The terrorist threat to commercial passenger aircraft remains a clear and present danger. Would-be suicide bombers like Umar Abdulmutallab, who attempted to bring down Northwest Flight 253 over Michigan on Christmas Day 2009 with a bomb in his underwear, worry Department of Homeland Security (DHS) officials greatly. The classified-intelligence reports they read every day only heighten their concerns. They’re the reasons full-body scanners have been installed at airports across the country, even though some experts question their usefulness — they can’t detect things hidden in body cavities.
Failed attempts recently by al-Qaeda terrorists in Yemen to blow up multiple aircraft in the U.S. carrying commercial cargo remind us suicide bombers aren’t the only threat. Interestingly, it wasn’t the terrorists’ incompetence or airport-security measures that foiled them. It was a tip from Saudi Arabian intelligence officials. Had the Saudis not alerted us, U.S. government experts believe some or all of the bombs would have gone off in flight.
Terrorists haven’t succeeded in blowing up or crashing a commercial aircraft in the United States since 9/11; but they are determined to do so. Their repeated attempts make a strong argument for full-body scanners, intrusive pat-downs and other stringent security measures.
The most stringent security measures imaginable would be all well and good if Americans and others who transit U.S. airports were sheep or mindless drones out of an Orwellian novel and would acquiesce to whatever the federal government demanded, but they’re not. Concerns about privacy, radiation exposure, and TSA screeners touching their and their children’s private parts have caused aircrews and passengers to “opt out” of screening by the full-body scanners and then complain about the “degrading” and “humiliating” pat-downs. Making things worse are accusations that the intrusive pat-downs are more about conditioning the flying public to accept the full-body scanners than they are about security.
Add to these concerns reports about lax TSA background checks on TSA employees. Judicial Watch has reported that “The TSA’s national background check failed to detect the fake Social Security numbers and other bogus documents provided by the illegal immigrants to obtain clearance.” This doesn’t inspire the flying public’s confidence in the TSA or its employees that place their hands on them or their children; and it makes me wonder if al Qaeda isn’t working overtime to embed sleeper agents in the agency.
DHS Secretary Janet “Big Sis” Napolitano is taking steps to head off the growing revolt against the scanners and pat-downs. She’s meeting with travel industry representatives, hoping to convince them the scanners and pat-downs are necessary, and TSA will likely review its policy toward children. But they’ll have to do more than that.

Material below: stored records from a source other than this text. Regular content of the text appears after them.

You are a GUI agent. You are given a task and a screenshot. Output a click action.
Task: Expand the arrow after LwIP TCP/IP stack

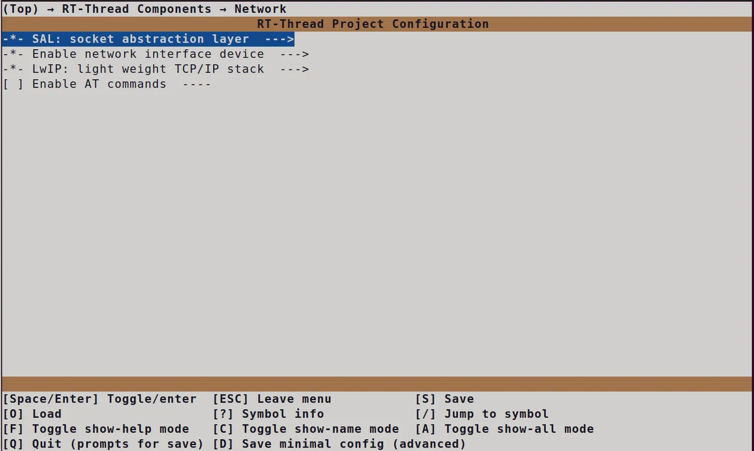(x=295, y=69)
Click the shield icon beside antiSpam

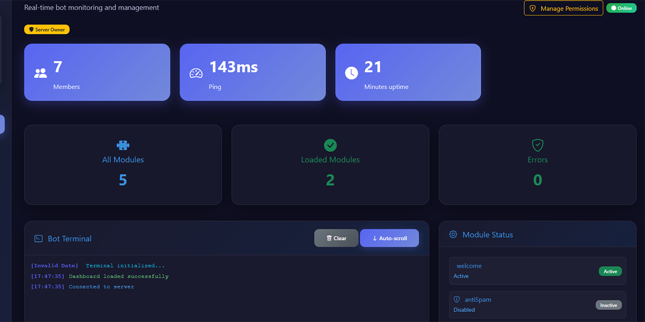pyautogui.click(x=457, y=299)
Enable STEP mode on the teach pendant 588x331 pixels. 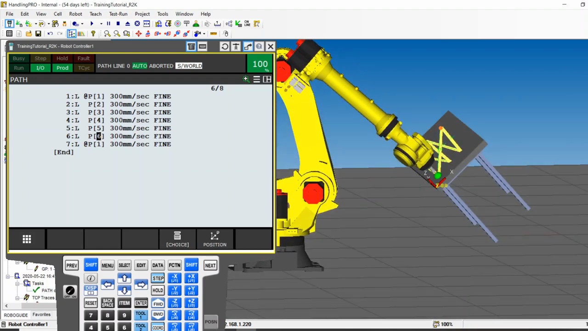158,278
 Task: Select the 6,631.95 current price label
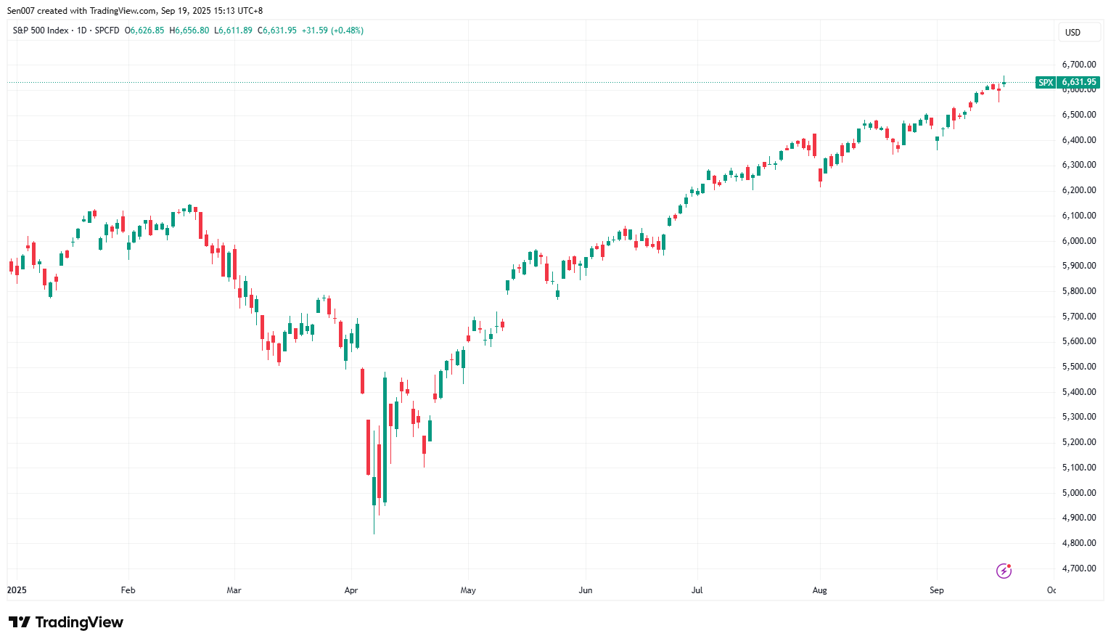(x=1079, y=82)
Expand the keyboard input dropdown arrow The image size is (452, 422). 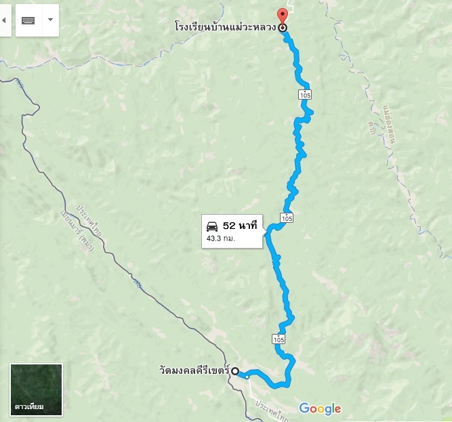[50, 20]
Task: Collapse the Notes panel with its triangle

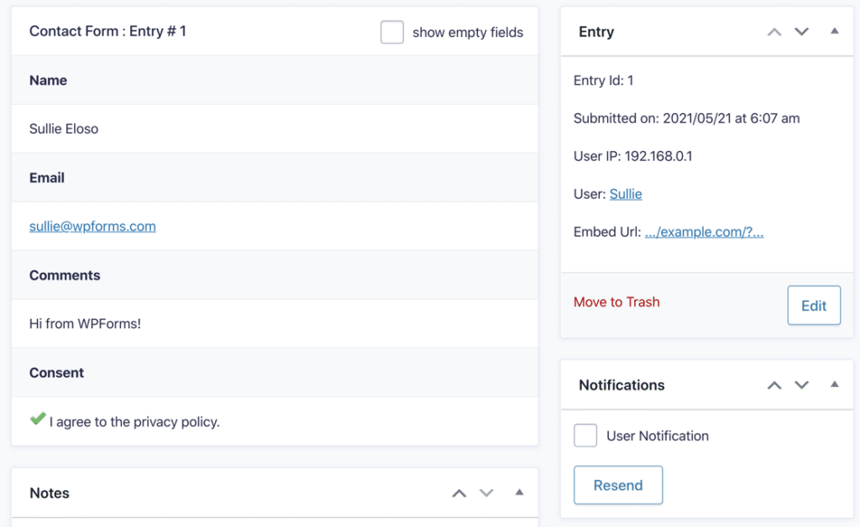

Terrorism isn’t just about killing us; it’s about forcing us to adopt so many intrusive security measures that they have harmful effects on our mobility, our commerce and our peace of mind. The harmful effects on frequent flyers of the cumulative radiation from the new scanners and having your genitals or breasts groped in an airport security line are forms of indirect terrorism. Al-Qaeda terrorists, no doubt, are delighted at all the trouble they’re causing even without blowing up an aircraft.
Over-reliance on intrusive security measures principally because they are politically correct and avoid profiling doesn’t make us more secure. Profiling is a time-honored law enforcement tool. Unless we adopt reasonable profiling standards based on risk assessment, combined with reasonable technical and physical security measures, we are likely to find our privacy and our peace of mind ever more encroached on.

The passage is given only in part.